Problem to work on: So that the copy matches the original, write out every entry exactly.
# # # #
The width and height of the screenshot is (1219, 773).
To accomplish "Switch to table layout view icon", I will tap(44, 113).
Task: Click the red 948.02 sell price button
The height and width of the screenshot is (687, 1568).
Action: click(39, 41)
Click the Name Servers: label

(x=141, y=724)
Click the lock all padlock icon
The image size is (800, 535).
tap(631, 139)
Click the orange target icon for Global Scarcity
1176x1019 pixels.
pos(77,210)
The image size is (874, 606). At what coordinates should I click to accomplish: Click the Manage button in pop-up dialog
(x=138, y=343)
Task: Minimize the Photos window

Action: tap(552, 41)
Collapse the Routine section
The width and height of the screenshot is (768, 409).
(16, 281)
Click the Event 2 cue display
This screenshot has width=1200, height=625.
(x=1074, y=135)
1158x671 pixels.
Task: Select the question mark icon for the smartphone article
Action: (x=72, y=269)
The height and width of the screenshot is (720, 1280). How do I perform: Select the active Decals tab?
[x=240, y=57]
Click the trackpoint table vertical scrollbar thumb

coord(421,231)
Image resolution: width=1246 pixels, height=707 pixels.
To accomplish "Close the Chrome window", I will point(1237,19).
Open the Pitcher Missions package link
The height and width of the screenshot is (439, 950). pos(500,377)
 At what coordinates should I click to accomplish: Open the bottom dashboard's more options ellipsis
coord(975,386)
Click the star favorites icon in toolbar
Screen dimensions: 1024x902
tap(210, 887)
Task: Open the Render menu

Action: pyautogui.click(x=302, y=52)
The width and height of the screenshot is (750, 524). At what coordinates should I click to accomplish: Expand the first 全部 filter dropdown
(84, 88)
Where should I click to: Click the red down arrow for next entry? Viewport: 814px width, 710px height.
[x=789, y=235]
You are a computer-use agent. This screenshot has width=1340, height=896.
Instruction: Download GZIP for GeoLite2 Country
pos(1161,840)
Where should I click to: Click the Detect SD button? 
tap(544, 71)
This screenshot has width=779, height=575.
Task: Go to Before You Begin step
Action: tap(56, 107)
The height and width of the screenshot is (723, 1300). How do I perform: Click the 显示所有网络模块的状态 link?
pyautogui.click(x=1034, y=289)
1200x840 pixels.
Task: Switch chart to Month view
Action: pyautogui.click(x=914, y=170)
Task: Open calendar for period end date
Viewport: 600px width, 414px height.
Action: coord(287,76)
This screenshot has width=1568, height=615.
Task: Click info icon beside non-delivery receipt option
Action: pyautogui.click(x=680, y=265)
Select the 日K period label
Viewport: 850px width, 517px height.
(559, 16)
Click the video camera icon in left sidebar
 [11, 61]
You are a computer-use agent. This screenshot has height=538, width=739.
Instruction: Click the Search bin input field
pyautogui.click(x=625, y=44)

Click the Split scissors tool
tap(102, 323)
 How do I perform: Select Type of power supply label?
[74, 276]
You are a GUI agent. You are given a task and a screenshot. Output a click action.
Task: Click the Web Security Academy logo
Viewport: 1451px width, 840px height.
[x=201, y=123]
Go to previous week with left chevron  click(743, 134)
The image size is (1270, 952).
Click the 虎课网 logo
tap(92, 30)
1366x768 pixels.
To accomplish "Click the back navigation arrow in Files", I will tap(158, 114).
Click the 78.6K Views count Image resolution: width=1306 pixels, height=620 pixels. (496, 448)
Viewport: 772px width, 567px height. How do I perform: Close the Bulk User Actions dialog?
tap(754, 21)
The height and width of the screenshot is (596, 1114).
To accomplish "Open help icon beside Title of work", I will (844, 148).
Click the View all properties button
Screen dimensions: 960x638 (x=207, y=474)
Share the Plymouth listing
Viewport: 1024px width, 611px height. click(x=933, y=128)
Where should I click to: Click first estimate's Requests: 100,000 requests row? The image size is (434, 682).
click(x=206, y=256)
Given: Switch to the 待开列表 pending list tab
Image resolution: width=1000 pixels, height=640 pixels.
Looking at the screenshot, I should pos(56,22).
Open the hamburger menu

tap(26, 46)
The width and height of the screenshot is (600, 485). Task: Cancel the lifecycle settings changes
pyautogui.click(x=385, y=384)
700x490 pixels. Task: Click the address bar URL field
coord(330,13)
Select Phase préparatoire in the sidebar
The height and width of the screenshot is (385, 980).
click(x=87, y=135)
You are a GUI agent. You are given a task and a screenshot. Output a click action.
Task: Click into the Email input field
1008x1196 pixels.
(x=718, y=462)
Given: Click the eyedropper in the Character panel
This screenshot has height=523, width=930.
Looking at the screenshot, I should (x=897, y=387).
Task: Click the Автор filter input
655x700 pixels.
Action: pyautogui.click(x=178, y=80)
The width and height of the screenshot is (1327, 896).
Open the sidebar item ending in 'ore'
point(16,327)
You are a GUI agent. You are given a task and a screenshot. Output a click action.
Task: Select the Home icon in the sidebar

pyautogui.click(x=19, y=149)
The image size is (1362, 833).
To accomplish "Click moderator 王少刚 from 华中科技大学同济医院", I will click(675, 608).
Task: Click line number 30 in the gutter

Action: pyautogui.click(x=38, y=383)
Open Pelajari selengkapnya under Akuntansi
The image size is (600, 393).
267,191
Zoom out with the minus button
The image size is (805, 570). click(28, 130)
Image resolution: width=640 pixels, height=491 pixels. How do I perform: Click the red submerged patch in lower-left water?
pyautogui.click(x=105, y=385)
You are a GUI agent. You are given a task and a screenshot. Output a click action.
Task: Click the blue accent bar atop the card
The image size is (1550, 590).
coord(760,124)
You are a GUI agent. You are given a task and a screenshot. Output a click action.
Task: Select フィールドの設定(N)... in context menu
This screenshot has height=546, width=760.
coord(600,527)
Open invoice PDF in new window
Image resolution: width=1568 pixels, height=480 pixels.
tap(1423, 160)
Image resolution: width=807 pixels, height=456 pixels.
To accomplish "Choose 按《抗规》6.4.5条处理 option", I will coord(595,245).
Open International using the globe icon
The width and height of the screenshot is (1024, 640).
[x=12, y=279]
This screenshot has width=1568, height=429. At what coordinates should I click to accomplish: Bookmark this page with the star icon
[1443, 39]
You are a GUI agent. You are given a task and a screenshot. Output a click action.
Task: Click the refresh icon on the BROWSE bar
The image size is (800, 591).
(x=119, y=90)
# # # #
Response:
The width and height of the screenshot is (1219, 773).
To accomplish "Switch to table layout view icon", I will tap(44, 113).
Task: Click the red 948.02 sell price button
The height and width of the screenshot is (687, 1568).
Action: click(39, 41)
Click the Name Servers: label

(x=141, y=724)
Click the lock all padlock icon
The image size is (800, 535).
tap(631, 139)
Click the orange target icon for Global Scarcity
1176x1019 pixels.
pos(77,210)
The image size is (874, 606). At what coordinates should I click to accomplish: Click the Manage button in pop-up dialog
(x=138, y=343)
Task: Minimize the Photos window

Action: tap(552, 41)
Collapse the Routine section
The width and height of the screenshot is (768, 409).
(16, 281)
Click the Event 2 cue display
This screenshot has width=1200, height=625.
(x=1074, y=135)
1158x671 pixels.
Task: Select the question mark icon for the smartphone article
Action: (x=72, y=269)
The height and width of the screenshot is (720, 1280). How do I perform: Select the active Decals tab?
[x=240, y=57]
Click the trackpoint table vertical scrollbar thumb

coord(421,231)
Image resolution: width=1246 pixels, height=707 pixels.
To accomplish "Close the Chrome window", I will point(1237,19).
Open the Pitcher Missions package link
The height and width of the screenshot is (439, 950). pos(500,377)
 At what coordinates should I click to accomplish: Open the bottom dashboard's more options ellipsis
coord(975,386)
Click the star favorites icon in toolbar
Screen dimensions: 1024x902
tap(210, 887)
Task: Open the Render menu

Action: pyautogui.click(x=302, y=52)
The width and height of the screenshot is (750, 524). At what coordinates should I click to accomplish: Expand the first 全部 filter dropdown
(84, 88)
Where should I click to: Click the red down arrow for next entry? Viewport: 814px width, 710px height.
[x=789, y=235]
You are a computer-use agent. This screenshot has width=1340, height=896.
Instruction: Download GZIP for GeoLite2 Country
pos(1161,840)
Where should I click to: Click the Detect SD button? 
tap(544, 71)
This screenshot has width=779, height=575.
Task: Go to Before You Begin step
Action: tap(56, 107)
The height and width of the screenshot is (723, 1300). How do I perform: Click the 显示所有网络模块的状态 link?
pyautogui.click(x=1034, y=289)
1200x840 pixels.
Task: Switch chart to Month view
Action: pyautogui.click(x=914, y=170)
Task: Open calendar for period end date
Viewport: 600px width, 414px height.
Action: coord(287,76)
This screenshot has width=1568, height=615.
Task: Click info icon beside non-delivery receipt option
Action: pyautogui.click(x=680, y=265)
Select the 日K period label
Viewport: 850px width, 517px height.
(559, 16)
Click the video camera icon in left sidebar
 [11, 61]
You are a computer-use agent. This screenshot has height=538, width=739.
Instruction: Click the Search bin input field
pyautogui.click(x=625, y=44)

Click the Split scissors tool
tap(102, 323)
 How do I perform: Select Type of power supply label?
[74, 276]
You are a GUI agent. You are given a task and a screenshot. Output a click action.
Task: Click the Web Security Academy logo
Viewport: 1451px width, 840px height.
[x=201, y=123]
Go to previous week with left chevron  click(743, 134)
The image size is (1270, 952).
Click the 虎课网 logo
tap(92, 30)
1366x768 pixels.
To accomplish "Click the back navigation arrow in Files", I will tap(158, 114).
Click the 78.6K Views count Image resolution: width=1306 pixels, height=620 pixels. (496, 448)
Viewport: 772px width, 567px height. How do I perform: Close the Bulk User Actions dialog?
tap(754, 21)
The height and width of the screenshot is (596, 1114).
To accomplish "Open help icon beside Title of work", I will (844, 148).
Click the View all properties button
Screen dimensions: 960x638 (x=207, y=474)
Share the Plymouth listing
Viewport: 1024px width, 611px height. click(x=933, y=128)
Where should I click to: Click first estimate's Requests: 100,000 requests row? The image size is (434, 682).
click(x=206, y=256)
Given: Switch to the 待开列表 pending list tab
Image resolution: width=1000 pixels, height=640 pixels.
Looking at the screenshot, I should pos(56,22).
Open the hamburger menu

tap(26, 46)
The width and height of the screenshot is (600, 485). Task: Cancel the lifecycle settings changes
pyautogui.click(x=385, y=384)
700x490 pixels. Task: Click the address bar URL field
coord(330,13)
Select Phase préparatoire in the sidebar
The height and width of the screenshot is (385, 980).
click(x=87, y=135)
You are a GUI agent. You are given a task and a screenshot. Output a click action.
Task: Click into the Email input field
1008x1196 pixels.
(x=718, y=462)
Given: Click the eyedropper in the Character panel
This screenshot has height=523, width=930.
Looking at the screenshot, I should (x=897, y=387).
Task: Click the Автор filter input
655x700 pixels.
Action: pyautogui.click(x=178, y=80)
The width and height of the screenshot is (1327, 896).
Open the sidebar item ending in 'ore'
point(16,327)
You are a GUI agent. You are given a task and a screenshot. Output a click action.
Task: Select the Home icon in the sidebar

pyautogui.click(x=19, y=149)
The image size is (1362, 833).
To accomplish "Click moderator 王少刚 from 华中科技大学同济医院", I will click(675, 608).
Task: Click line number 30 in the gutter

Action: pyautogui.click(x=38, y=383)
Open Pelajari selengkapnya under Akuntansi
The image size is (600, 393).
267,191
Zoom out with the minus button
The image size is (805, 570). click(28, 130)
Image resolution: width=640 pixels, height=491 pixels. How do I perform: Click the red submerged patch in lower-left water?
pyautogui.click(x=105, y=385)
You are a GUI agent. You are given a task and a screenshot. Output a click action.
Task: Click the blue accent bar atop the card
The image size is (1550, 590).
coord(760,124)
You are a GUI agent. You are given a task and a screenshot. Output a click action.
Task: Select フィールドの設定(N)... in context menu
This screenshot has height=546, width=760.
coord(600,527)
Open invoice PDF in new window
Image resolution: width=1568 pixels, height=480 pixels.
tap(1423, 160)
Image resolution: width=807 pixels, height=456 pixels.
To accomplish "Choose 按《抗规》6.4.5条处理 option", I will coord(595,245).
Open International using the globe icon
The width and height of the screenshot is (1024, 640).
[x=12, y=279]
This screenshot has width=1568, height=429. At what coordinates should I click to accomplish: Bookmark this page with the star icon
[1443, 39]
You are a GUI agent. You are given a task and a screenshot. Output a click action.
Task: Click the refresh icon on the BROWSE bar
The image size is (800, 591).
(x=119, y=90)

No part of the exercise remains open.